— TASK SET —
A – In the research proposal, what kind of tantalum complexes does the writer hope to form by reducing the compounds Soo explored?
B – Transcribe the passage of the research proposal starting with "Since I have" and going on through "can be conducted.".

— PAGE —
######

Working directly under the supervision of Professor Cummins and graduate student Christopher
Clough, I will first learn the basic procedures of inorganic synthesis through the preparation of
several amide, aryl, and enolate ligands commonly used in the Cummins group. After becoming
familiar with these syntheses, I will apply them to the preparation of several known tantalum and
molybdenum complexes previously studied by former undergraduate group member Han Sen
Soo. Finally, I will attempt to synthesize and study new coordination complexes incorporating
the ligands prepared by Soo.
         The ligands used in the Cummins group have many interesting applications to the field of
inorganic chemistry. In particular, the enolates proposed by Soo seem to function well as
ancillary ligands, stabilizing some complexes of early transition metals that are usually difficult
to isolate and study. While Soo primarily explored the properties of tantalum (V) complexes, I
hope to reduce these compounds and form tantalum (III) complexes, which have historically
been more difficult to isolate and study due to their apparent instability.
         The ligands I will be studying also have many applications to related fields such as
organic synthesis. Soo also proposed and synthesized a macrocyclic ligand incorporating both
ether and alkyne elements. This ligand possesses the unique property of bonding to both “hard”
and “soft” acids and bases, which are commonly somewhat difficult to react together. Soo also
attempted, unsuccessfully, to insert a copper atom into the center pocket of this ligand. I hope to
also pursue the successful completion of this reaction.
         Since I have had little experience in synthesis prior to this project, I committed to it
partially because of my desire as a Course V major to gain laboratory experience in my freshman
year. However, I have since discovered that one of the most exciting aspects of this research
opportunity is that in the process of learning methods of inorganic synthesis, I will actually be
preparing considerable quantities of ligands and complexes that I will soon use in my own
research, thus simultaneously completing my training and the weeks of preparatory time
sometimes necessary before an research can be conducted.

######

— GIVEN DATA —
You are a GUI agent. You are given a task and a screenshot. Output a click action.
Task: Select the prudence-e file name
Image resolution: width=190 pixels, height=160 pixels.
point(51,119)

######

— WORKED ANSWERS —
A – Tantalum (III) complexes.

B –
Since I have had little experience in synthesis prior to this project, I committed to it
partially because of my desire as a Course V major to gain laboratory experience in my freshman
year. However, I have since discovered that one of the most exciting aspects of this research
opportunity is that in the process of learning methods of inorganic synthesis, I will actually be
preparing considerable quantities of ligands and complexes that I will soon use in my own
research, thus simultaneously completing my training and the weeks of preparatory time
sometimes necessary before an research can be conducted.